■ WHAT IS EXPECTED:
Reproduce the passage of the text on PIPEDA and the MUSH sector starting at "The OPC’s interpretation" and ending at "findings to date.", substituting "guidance document" for "interpretation bulletin".

■ TEXT PROVIDED:

The Application of PIPEDA to Municipalities, Universities, Schools, and Hospitals
Our office is frequently asked about the application of the Personal Information Protection and Electronic Documents Act (PIPEDA) to the activities of municipalities, universities, schools, and hospitals, often referred to as the "MUSH" sector.
The Application of the Act
PIPEDA applies to every organization that collects, uses or discloses personal information in the course of commercial activities. PIPEDA defines commercial activity as:
"any particular transaction, act or conduct or any regular course of conduct that is of a commercial character, including the selling, bartering or leasing of donor, membership or other fundraising lists."
The OPC’s interpretation bulletin on commercial activity summarizes the general principles that have emerged from court decisions and the Commissioner’s findings to date.
The term organization "includes an association, a partnership, a person and a trade union." The definition of organization is intended to be broad and inclusive.

■ DATA PROVIDED:
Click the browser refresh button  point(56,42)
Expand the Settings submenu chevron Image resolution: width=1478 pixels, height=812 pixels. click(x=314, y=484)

■ RESPONSE TO THIS TASK:
The OPC’s guidance document on commercial activity summarizes the general principles that have emerged from court decisions and the Commissioner’s findings to date.